Neonatal Stroke Clinical Trial
Adult Mesenchymal Stromal Cells to Regenerate the Neonatal Brain: the PASSIoN Trial (Perinatal Arterial Stroke Treated With Stromal Cells IntraNasally)
|Contact||Linda S. de Vries, MD, PhD|
|Status||Not yet recruiting|
|Phase||Phase 1/Phase 2|
|Start date||January 2018|
|Completion date||November 2019|
This study will assess safety and feasibility of bone marrow-derived allogeneic MSCs, administered by the nasal route, in neonates who suffered from PAIS.

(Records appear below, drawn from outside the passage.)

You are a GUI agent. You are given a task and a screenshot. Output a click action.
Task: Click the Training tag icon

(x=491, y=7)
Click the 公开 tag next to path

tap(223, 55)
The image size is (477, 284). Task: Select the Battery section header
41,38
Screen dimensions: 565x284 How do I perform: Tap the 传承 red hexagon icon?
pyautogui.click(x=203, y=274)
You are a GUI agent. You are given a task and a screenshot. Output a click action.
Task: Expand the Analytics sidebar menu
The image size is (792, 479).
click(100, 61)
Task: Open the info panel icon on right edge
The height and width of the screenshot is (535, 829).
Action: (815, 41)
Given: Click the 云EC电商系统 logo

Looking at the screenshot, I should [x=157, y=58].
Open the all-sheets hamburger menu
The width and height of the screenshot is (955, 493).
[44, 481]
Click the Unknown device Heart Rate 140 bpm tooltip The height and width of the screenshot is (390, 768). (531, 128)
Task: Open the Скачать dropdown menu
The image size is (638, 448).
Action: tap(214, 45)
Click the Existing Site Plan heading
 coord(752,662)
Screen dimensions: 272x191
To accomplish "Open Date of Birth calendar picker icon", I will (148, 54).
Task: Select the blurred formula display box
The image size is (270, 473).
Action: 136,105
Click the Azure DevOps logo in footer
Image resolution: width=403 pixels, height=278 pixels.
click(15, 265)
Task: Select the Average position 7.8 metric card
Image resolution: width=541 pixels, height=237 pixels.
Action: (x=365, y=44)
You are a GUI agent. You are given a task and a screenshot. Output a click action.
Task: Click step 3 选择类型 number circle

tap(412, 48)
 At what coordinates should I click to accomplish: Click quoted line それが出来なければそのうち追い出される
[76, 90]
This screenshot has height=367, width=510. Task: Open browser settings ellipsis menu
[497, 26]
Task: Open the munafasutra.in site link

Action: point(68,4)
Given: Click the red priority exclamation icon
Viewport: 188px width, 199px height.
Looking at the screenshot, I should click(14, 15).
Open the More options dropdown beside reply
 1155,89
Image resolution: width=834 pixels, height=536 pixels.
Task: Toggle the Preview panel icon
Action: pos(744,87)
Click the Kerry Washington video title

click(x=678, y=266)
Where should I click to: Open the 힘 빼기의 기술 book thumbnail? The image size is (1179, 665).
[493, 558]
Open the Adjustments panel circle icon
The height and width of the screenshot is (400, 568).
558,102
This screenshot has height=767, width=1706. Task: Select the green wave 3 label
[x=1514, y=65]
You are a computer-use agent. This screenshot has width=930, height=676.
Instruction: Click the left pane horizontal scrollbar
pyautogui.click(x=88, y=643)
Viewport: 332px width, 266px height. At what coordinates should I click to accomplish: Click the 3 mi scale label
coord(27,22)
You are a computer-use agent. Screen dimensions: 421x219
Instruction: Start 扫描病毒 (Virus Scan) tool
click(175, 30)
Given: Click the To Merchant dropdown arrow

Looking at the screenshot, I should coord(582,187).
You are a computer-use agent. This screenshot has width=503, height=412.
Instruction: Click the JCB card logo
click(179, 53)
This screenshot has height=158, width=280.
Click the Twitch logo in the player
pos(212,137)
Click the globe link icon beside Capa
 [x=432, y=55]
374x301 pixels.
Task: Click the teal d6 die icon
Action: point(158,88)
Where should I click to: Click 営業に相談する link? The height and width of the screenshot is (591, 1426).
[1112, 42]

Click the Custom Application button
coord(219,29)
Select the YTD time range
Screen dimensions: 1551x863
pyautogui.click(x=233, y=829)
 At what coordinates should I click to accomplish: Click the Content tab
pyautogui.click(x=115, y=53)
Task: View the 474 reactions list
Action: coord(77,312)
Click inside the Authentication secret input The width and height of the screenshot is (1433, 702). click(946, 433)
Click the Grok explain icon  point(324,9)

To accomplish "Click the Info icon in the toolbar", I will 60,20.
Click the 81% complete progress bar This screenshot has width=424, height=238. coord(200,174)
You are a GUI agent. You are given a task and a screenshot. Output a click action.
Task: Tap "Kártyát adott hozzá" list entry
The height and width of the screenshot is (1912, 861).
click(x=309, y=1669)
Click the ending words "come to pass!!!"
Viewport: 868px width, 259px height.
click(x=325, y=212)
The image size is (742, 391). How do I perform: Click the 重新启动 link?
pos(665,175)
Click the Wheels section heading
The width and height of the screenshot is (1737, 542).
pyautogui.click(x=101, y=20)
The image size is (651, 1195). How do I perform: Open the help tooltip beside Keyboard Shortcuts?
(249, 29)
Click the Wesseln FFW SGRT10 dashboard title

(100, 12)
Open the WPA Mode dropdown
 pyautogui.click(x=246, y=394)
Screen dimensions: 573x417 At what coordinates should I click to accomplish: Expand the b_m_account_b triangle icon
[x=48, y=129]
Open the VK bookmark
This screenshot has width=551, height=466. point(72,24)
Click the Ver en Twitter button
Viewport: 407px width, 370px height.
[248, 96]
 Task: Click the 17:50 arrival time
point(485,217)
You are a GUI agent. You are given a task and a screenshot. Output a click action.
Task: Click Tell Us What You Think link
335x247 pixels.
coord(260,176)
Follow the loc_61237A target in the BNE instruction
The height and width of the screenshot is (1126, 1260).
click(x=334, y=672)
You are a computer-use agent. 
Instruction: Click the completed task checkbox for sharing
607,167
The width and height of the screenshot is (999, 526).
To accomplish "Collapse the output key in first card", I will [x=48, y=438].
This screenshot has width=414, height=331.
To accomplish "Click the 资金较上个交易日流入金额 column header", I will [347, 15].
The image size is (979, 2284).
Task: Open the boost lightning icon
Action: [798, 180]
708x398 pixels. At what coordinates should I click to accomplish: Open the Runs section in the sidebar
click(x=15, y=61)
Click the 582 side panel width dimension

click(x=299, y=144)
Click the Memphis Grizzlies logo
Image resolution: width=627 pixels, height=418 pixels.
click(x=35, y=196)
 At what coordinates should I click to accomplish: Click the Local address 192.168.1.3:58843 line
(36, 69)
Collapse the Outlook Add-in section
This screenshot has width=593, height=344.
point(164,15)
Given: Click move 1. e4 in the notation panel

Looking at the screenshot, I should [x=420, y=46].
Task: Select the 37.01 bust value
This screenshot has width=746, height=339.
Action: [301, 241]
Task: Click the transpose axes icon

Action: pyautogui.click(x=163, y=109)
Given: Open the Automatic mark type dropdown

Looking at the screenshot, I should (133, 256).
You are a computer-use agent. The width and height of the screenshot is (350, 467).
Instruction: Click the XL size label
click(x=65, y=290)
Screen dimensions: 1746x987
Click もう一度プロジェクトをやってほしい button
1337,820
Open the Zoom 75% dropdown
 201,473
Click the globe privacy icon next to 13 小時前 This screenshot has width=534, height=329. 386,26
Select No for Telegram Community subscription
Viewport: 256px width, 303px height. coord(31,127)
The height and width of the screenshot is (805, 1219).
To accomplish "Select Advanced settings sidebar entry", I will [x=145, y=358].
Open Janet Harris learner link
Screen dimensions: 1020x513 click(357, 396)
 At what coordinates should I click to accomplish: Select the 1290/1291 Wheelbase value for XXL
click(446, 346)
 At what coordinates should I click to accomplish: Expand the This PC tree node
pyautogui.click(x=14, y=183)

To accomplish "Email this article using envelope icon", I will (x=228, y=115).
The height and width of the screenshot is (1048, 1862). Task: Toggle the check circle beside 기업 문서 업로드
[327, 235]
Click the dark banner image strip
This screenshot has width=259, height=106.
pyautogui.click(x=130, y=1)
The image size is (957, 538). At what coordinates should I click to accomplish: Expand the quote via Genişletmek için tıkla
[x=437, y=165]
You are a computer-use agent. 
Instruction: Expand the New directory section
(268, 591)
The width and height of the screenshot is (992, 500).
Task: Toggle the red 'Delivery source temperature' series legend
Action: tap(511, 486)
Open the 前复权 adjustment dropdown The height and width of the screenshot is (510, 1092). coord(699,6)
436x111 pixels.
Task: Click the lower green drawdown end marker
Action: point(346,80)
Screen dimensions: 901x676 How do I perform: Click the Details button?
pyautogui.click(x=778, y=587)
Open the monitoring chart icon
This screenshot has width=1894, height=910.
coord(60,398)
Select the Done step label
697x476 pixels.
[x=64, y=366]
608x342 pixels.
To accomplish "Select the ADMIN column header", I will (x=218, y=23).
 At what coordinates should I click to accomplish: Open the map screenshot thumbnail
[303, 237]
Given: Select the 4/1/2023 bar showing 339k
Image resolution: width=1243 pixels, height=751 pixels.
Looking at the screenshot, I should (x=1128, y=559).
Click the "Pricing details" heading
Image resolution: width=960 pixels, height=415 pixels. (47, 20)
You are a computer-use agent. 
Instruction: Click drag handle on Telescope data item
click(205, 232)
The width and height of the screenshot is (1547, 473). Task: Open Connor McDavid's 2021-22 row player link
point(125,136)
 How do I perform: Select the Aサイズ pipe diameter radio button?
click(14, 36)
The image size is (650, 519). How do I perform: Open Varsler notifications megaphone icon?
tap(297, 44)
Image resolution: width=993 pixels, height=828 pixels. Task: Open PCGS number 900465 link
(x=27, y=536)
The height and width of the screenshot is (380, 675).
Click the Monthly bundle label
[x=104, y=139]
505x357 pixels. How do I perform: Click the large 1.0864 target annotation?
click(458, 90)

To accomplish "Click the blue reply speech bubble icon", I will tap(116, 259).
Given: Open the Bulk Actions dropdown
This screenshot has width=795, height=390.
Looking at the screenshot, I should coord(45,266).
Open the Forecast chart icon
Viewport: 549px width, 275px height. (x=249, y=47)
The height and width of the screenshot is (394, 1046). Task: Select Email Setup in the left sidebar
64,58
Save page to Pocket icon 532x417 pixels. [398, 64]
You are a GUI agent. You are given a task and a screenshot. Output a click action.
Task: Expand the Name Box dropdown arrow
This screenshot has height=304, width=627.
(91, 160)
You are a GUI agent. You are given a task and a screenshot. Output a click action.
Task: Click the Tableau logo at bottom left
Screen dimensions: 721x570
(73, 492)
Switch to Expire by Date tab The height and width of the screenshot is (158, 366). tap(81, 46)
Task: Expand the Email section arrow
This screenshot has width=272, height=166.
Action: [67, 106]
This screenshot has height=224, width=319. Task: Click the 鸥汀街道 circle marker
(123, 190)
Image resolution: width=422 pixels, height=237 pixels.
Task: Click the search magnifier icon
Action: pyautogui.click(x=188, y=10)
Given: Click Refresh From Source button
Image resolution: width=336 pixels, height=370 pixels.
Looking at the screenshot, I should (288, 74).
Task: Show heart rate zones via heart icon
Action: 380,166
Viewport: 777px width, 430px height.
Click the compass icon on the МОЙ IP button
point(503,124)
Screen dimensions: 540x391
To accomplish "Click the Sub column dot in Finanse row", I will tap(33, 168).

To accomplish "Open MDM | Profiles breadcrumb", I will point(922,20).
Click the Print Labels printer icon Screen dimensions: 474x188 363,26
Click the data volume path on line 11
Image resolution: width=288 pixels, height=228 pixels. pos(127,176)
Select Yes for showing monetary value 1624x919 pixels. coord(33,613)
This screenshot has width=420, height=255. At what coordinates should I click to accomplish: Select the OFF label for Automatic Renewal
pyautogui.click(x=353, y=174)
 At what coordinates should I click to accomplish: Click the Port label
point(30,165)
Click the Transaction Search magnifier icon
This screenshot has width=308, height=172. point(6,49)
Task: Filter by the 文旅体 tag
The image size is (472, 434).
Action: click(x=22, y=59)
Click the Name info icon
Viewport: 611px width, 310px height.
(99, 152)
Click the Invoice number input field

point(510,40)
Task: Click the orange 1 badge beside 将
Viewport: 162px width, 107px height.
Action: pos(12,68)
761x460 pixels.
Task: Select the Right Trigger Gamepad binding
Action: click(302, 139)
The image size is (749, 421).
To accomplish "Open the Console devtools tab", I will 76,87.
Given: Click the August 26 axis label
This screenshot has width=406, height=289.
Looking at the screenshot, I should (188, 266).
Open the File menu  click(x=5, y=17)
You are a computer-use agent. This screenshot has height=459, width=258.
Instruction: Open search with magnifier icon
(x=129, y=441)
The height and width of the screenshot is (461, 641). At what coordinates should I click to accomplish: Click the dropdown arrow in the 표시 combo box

Perinatal arterial ischemic stroke (PAIS) is an important perinatal cause of long-lasting neurodevelopmental problems. Recent studies report an incidence of PAIS of 1 per 2300 full-term infants born alive. Adverse consequences of PAIS include hemiplegia, cognitive dysfunction, epilepsy and speech problems. In 50-75% of infants, neonatal stroke leads to abnormal neuromotor and -developmental outcome or epilepsy. The estimated annual mortality rate of neonatal stroke is 3.49/100,000 annually. Current treatment options for PAIS mainly focus on controlling convulsions and associated infections. There is no treatment available that leads to reduction of neonatal brain damage in this severely affected group of infants. This leads to life-long consequences of PAIS and forms a large burden for patients and society. The overall aim of this project is to meet this need by developing a cell based treatment strategy. Animal models of neonatal brain injury provide evidence for the feasibility and efficacy of intranasal mesenchymal stromal cell (MSC) application in the treatment of PAIS. Additionally, results from human trials with MSCs in the treatment of adult stroke or other pathologic conditions provide evidence that MSC treatment is safe. This project aims at making the first step towards clinical application of MSCs to treat PAIS. Successful completion of this project will provide the first evidence of the safety and feasibility of MSCs to treat brain damage in newborn infants. This study will assess safety and feasibility of bone marrow-derived allogeneic MSCs, administered by the nasal route, in neonates who suffered from PAIS.